PF faz operação em Goiás para combater preços abusivos em postos de combustíveis
Megaoperação acontece em 11 estados e no DF
A Polícia Federal realiza nesta sexta-feira (27) uma operação em postos de combustíveis em todo o país, incluindo Goiás, para combater reajustes indevidos. A ofensiva ocorre em meio à volatilidade do petróleo no mercado internacional, pressionado pela guerra no Irã, enquanto o governo tenta identificar — e conter — aumentos que não se explicam apenas pelos custos do setor.
Batizada de Operação Vem Diesel, a ação mobiliza uma força-tarefa com participação da ANP (Agência Nacional do Petróleo, Gás Natural e Biocombustíveis), da Secretaria Nacional do Consumidor e de órgãos estaduais de defesa do consumidor.
Ao todo, fiscais e agentes percorrem capitais de 11 estados — São Paulo, Rio de Janeiro, Pernambuco, Mato Grosso, Paraná, Minas Gerais, Paraíba, Rio Grande do Sul, Ceará, Tocantins e Goiás — além do Distrito Federal, para verificar preços nas bombas, notas fiscais de compra e margens praticadas por postos e distribuidoras. O foco é identificar distorções entre o valor de aquisição e o preço cobrado ao consumidor final, especialmente quando combustíveis comprados por preços menores são revendidos já com aumentos antecipados. Também estão na mira práticas como retenção de estoque e possível alinhamento de preços entre concorrentes.
Dados preliminares apontam irregularidades em parte dos estabelecimentos vistoriados, com indícios de cobrança abusiva e descumprimento de normas da agência reguladora. Em alguns casos, houve interdições por problemas operacionais ou falta de documentação.
As ocorrências que possam configurar crimes contra a ordem tributária, econômica ou as relações de consumo serão encaminhadas à Polícia Federal, responsável por aprofundar as investigações. A ofensiva ganhou escala após a recente alta nos combustíveis, que voltou a pressionar a inflação e os custos de transporte.
O governo avalia que há, em determinados casos, um descolamento entre a evolução das cotações internacionais e os reajustes aplicados nas bombas, o que levanta suspeitas de práticas oportunistas em momentos de instabilidade. No último dia 17, a PF instaurou um inquérito para apurar possíveis condutas abusivas no setor.
A investigação envolve crimes como formação de cartel e infrações contra a economia popular, além de irregularidades na ordem econômica com impacto nacional. O procedimento foi aberto após análise preliminar do Ministério da Justiça apontar aumentos abruptos e generalizados sem justificativa clara de custos.
Segundo a ANP, o preço do diesel vendido por refinarias e importadores às distribuidoras subiu cerca de 40% na primeira quinzena de março, impulsionado pelo cenário internacional. Embora isso explique parte dos reajustes, não afasta a suspeita de repasses acima do necessário ao consumidor final.
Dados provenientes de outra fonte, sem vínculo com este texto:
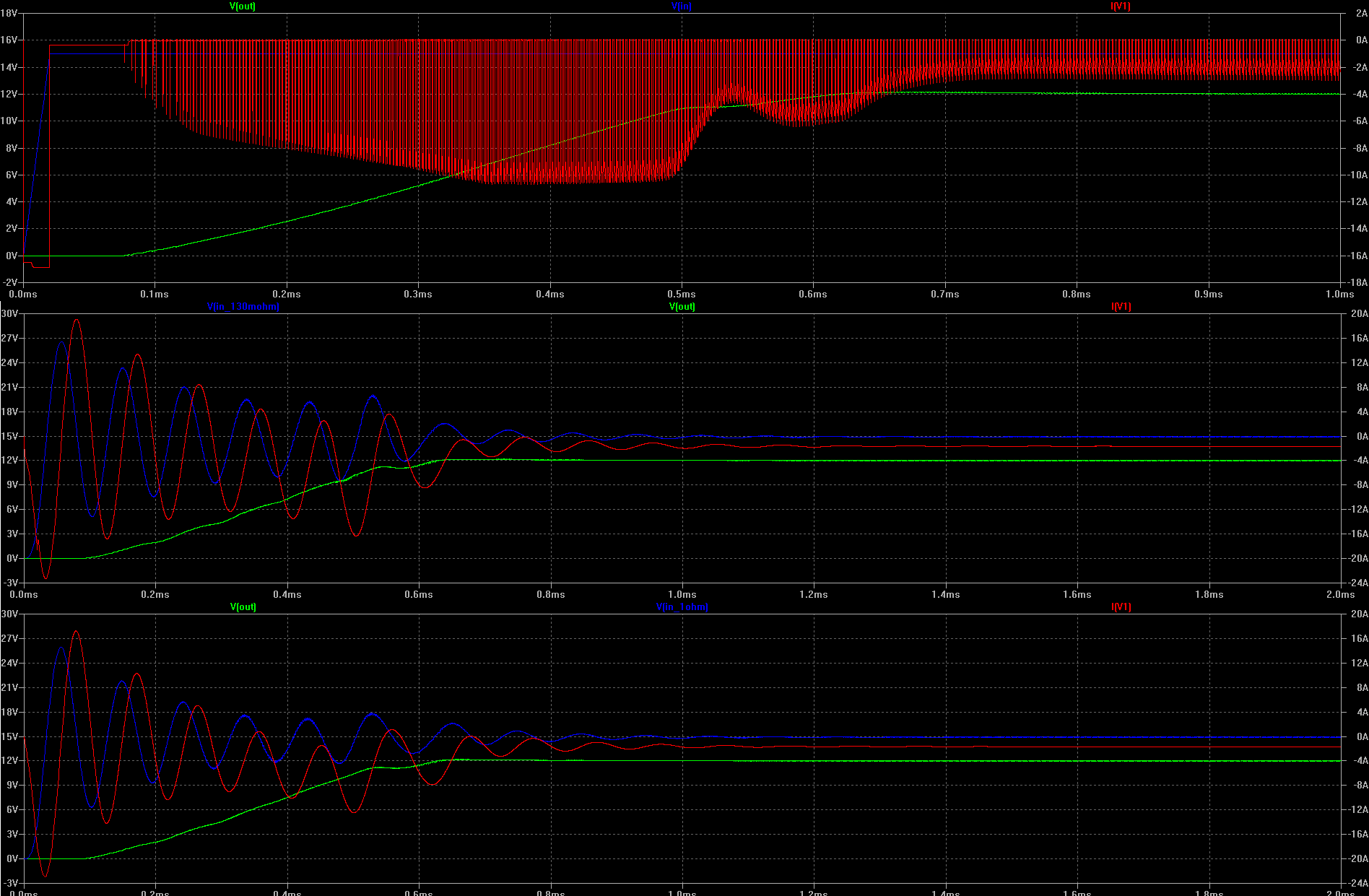
Task: Click -10A tick on top pane current axis
Action: pyautogui.click(x=1357, y=175)
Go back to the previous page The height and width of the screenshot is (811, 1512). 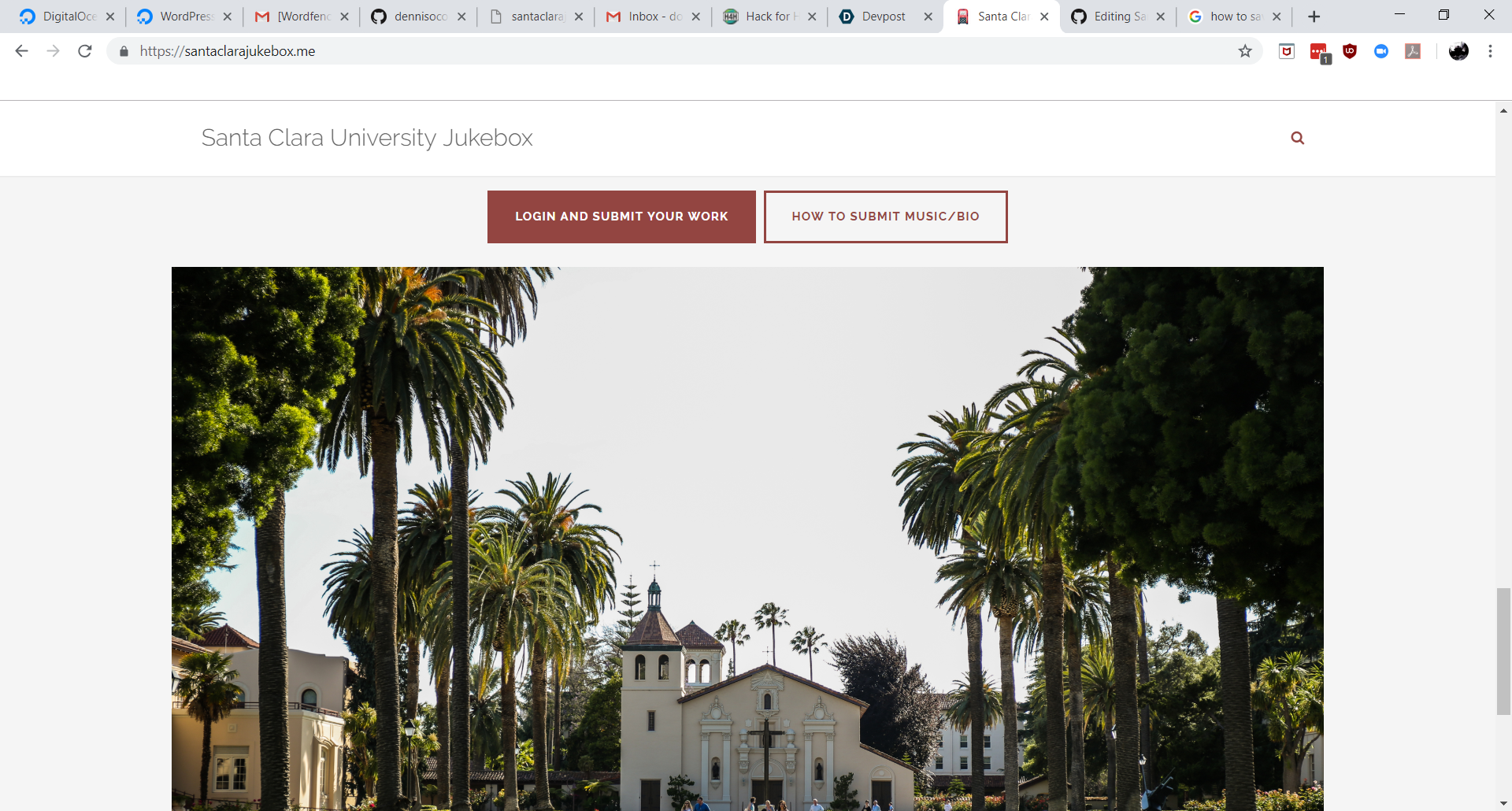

Além de sanções administrativas, como multas e interdições, os dados coletados devem subsidiar investigações criminais e processos no Cade (Conselho Administrativo de Defesa Econômica), responsável por apurar práticas anticoncorrenciais.
A operação desta sexta integra uma ofensiva iniciada no começo do mês. Desde 9 de março, já foram fiscalizados 3.181 postos e 236 distribuidoras em todo o país, segundo balanço do Ministério da Justiça e Segurança Pública e do Ministério de Minas e Energia.
As ações já alcançaram 50 cidades em 12 estados, e o governo estuda tornar a fiscalização permanente para conter aumentos injustificados. Em análises iniciais, fiscais identificaram margens elevadas — em alguns casos, o ganho sobre o diesel chegou a 277% sem comprovação de custos.
As investigações também apuram repasses antecipados, venda de combustível adquirido mais barato por valores mais altos e retenção de estoques. O Ministério de Minas e Energia afirma que não há risco de desabastecimento no curto prazo.
Paralelamente, o governo discute a criação de um subsídio ao diesel, com divisão de custos entre União e estados, ainda em debate no Confaz. A equipe econômica avalia que a medida depende da adesão integral dos governos estaduais.
A Secretaria Nacional do Consumidor também criou um plantão para orientar Procons e padronizar a aplicação de punições em casos de preços abusivos.
Consumidores que identificarem irregularidades podem registrar reclamações no Procon de seu estado ou município, pelo site Consumidor.gov.br ou ainda junto à ANP, pelo telefone 0800-9700267.